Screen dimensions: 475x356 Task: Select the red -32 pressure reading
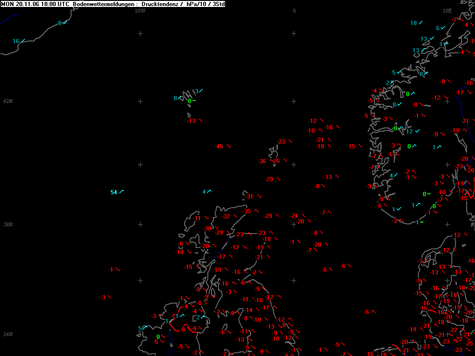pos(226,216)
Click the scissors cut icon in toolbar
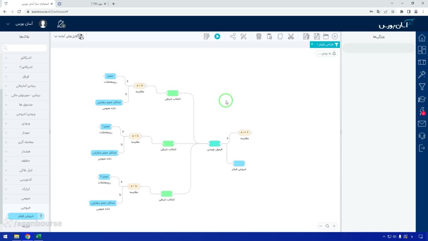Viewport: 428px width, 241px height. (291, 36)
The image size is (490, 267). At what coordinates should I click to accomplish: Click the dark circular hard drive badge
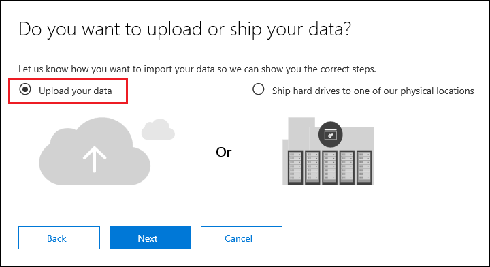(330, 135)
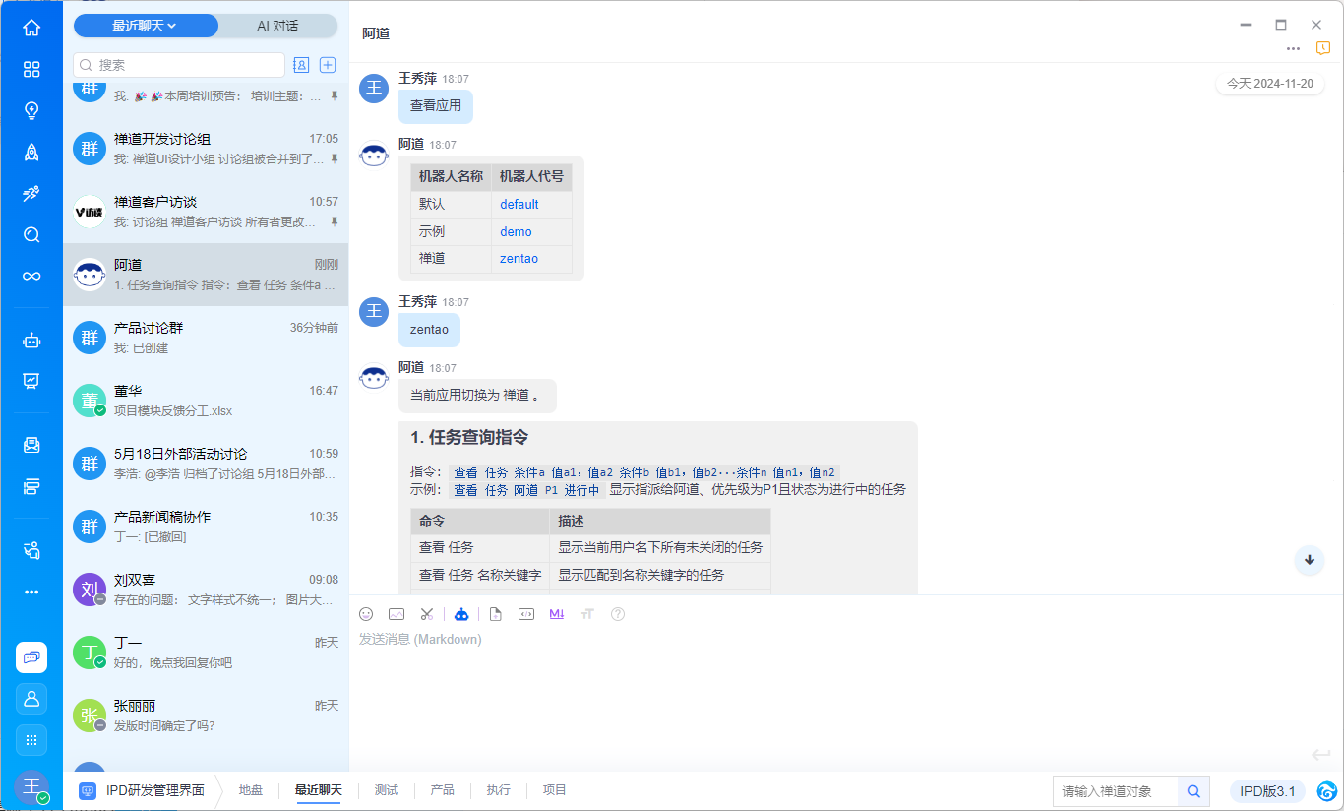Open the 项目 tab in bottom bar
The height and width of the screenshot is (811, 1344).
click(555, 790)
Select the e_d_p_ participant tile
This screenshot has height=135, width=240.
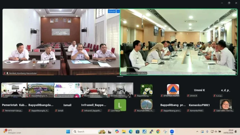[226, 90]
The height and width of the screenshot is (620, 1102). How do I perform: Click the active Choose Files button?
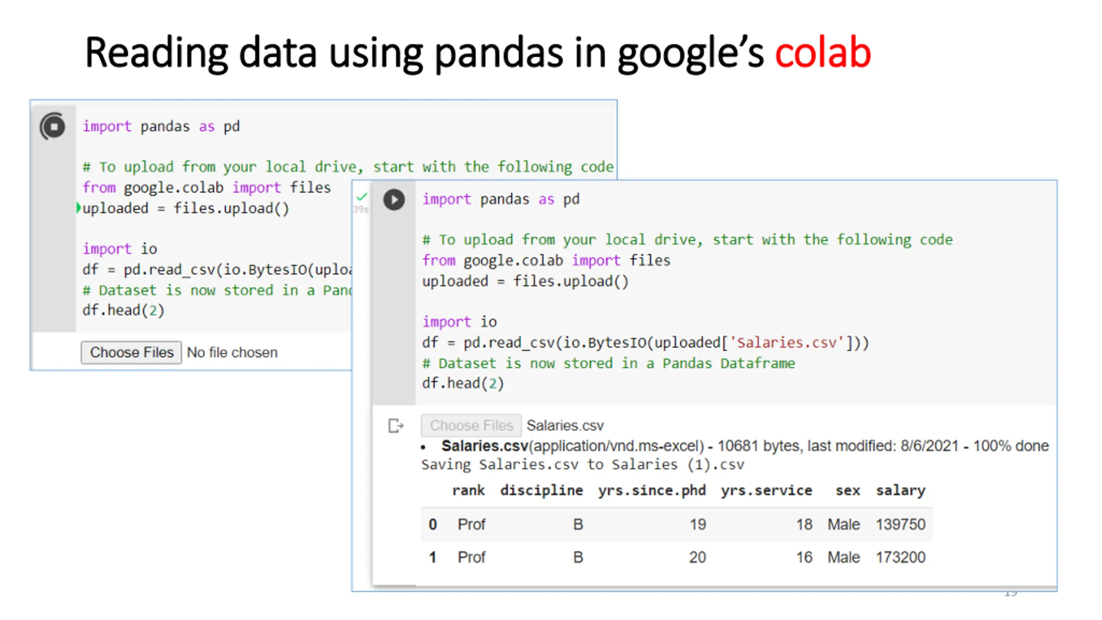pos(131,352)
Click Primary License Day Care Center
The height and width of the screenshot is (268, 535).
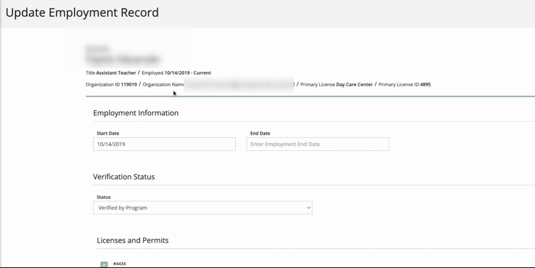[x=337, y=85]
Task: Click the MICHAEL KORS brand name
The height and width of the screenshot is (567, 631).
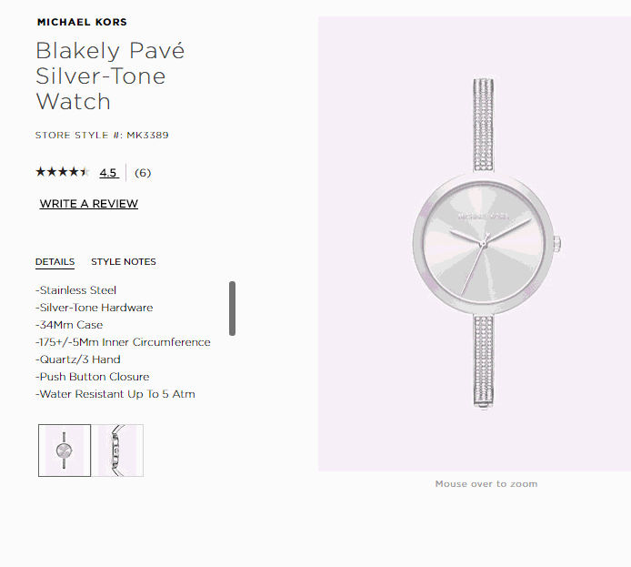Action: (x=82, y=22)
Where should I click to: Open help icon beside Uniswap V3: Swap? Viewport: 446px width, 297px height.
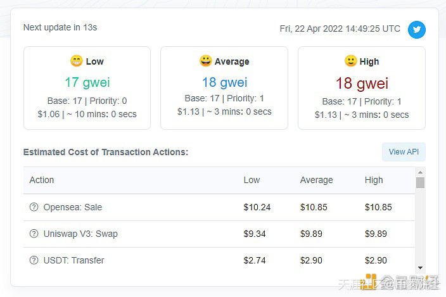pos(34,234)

□ □ □ □ □

◆ **Your instructions**
Output everything in the records exactly, leaving pictures out.

◆ **Output for this exercise**
Screen dimensions: 475x356 Task: Select the red -32 pressure reading
pos(226,216)
Click the scissors cut icon in toolbar
Viewport: 428px width, 241px height. (291, 36)
The image size is (490, 267). At what coordinates should I click to accomplish: Click the dark circular hard drive badge
(330, 135)
Open the 项目 tab in bottom bar
The height and width of the screenshot is (811, 1344).
click(555, 790)
Select the e_d_p_ participant tile
This screenshot has height=135, width=240.
[226, 90]
The height and width of the screenshot is (620, 1102). How do I perform: Click the active Choose Files button?
pos(131,352)
Click Primary License Day Care Center
The height and width of the screenshot is (268, 535).
[x=337, y=85]
Task: Click the MICHAEL KORS brand name
The height and width of the screenshot is (567, 631).
Action: (x=82, y=22)
Where should I click to: Open help icon beside Uniswap V3: Swap? Viewport: 446px width, 297px height.
pos(34,234)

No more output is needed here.